比類なきモノ
「このはと」お知らせ イギリス海軍新型巡洋艦コンペ開催
ビヤ樽男と変態紳士の国の弩級巡洋艦についてコンペを開催しようと思う。
〇コンペの開催趣旨
ビヤ樽男が場の空気を読まない発言をして世界が凍った件について、その後始末をする必要があるため。
〇仕様
ビヤ樽男が満足しそうな性能で、従来の巡洋艦を凌駕しつつも、史実ワシントン・ロンドン両条約の条件を逸脱しない範囲で、極力1920年代後半の水準で建造可能な常識の範囲の巡洋艦。
〇変態どもの要望
植民地が広いから巡回するのに適したもの。
攻守のバランスが取れたもの。
建造コストと期間が常識的かつ出来ればいい感じで。
〇コンペ募集期間
4月30日まで。
5月連休中に公式に選定と評議を行う予定。
<追加>
現在の提案では、皆揃って1万トンの枠で非常に難儀している様である。そのため、少し条件を緩和してみようと思う。
●排水量について、15000tまで許容値とする。
●機関について、ディーゼル機関に変更することも可とする。
●主砲について、25.4cm、23.4cm、20.3cm、18.1cmを基本線とする。
●装甲について、重量軽減目的で削ることもあり、逆に装甲を厚くして武装を減らすという方法もあり。
皇紀2587年7月3日 大英帝国 ロンドン
大英帝国海軍省は日曜であるというのに活気があった。足しげく提督や技官らが海軍省の一室に出入りしているからだ。彼らの熱気はまさに文化祭前の準備期間を思わせるものがある。

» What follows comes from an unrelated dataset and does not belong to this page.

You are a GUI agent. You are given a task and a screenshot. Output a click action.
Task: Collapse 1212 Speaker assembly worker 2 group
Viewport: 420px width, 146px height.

いや、実際に彼らのそれは文化祭前のお祭り気分そのものであったと言えるだろう。
「次の設計案を出せ!」
第一海軍卿サー・チャールズ・マッデンは何時になく興奮していた。
彼は、巡洋戦艦、潜水艦、航空母艦を産み出した先駆者たる元第一海軍卿ジョン・アーバスノット・フィッシャーの演じた役割を自分が演じられるという興奮を抑えきれずにいたのであった。
「ブルドッグがぶち上げたドレッドノート・クルーザー……いや、比類なき屈強な巡洋艦をまとめ上げなければならん! 今こそ、その機会だ!」
彼は部下から上がってくる概念設計案を片っ端から見ては没を出す。
「こんなものでは駄目だ。ドレッドノート・ショックを与えると奴は言ったのだ。こんな性能では虚仮脅しにもならん!」
彼の元の送られてくるそれらはいずれも条約型巡洋艦の枠を超えているものではなかった。
その多くは8インチ砲搭載で連装4基または3連装3基の標準的なものが多く、変則的なものであっても連装3基で装甲や艦内環境を充実させたものだった。
「誰か、もっとインパクトのある性能を示すことが出来んのか!」
誰もが基準排水量1万トンという制限ではこれが限界だと認識していた。これを打破し、彼やウィンストン・チャーチルが満足する性能を示すには基準排水量1万トンを無視して条約を逸脱するしかないことを理解していたが、それを口にはしなかった。
元々、不満はあっても新興国として急成長した大日本帝国の脅威を抑え込むためにアメリカと結託したのはイギリスであり、それを自分から無視するなど流石に二枚舌のイギリス人であっても躊躇いを感じずにいられなかったからだろう。
「23.4cm、欲を言えば25.4cmを搭載して従来の巡洋艦を一方的に撃ち破れる、そして十分な速力がある艦を誰か設計出来んのか!」
明らかに彼は酔っていた。自分がフィッシャー以来の新機軸軍艦の推進者という称号を得るチャンスだけに何としてもこの機会を逃すものかという野心がそうさせていたのである。
そして、同時に彼を止めるべき存在もまたここには居なかった。軍縮によって抑え込まれていた軍人の欲望を責任者たる第一海軍卿その人が解き放ってしまったからだ。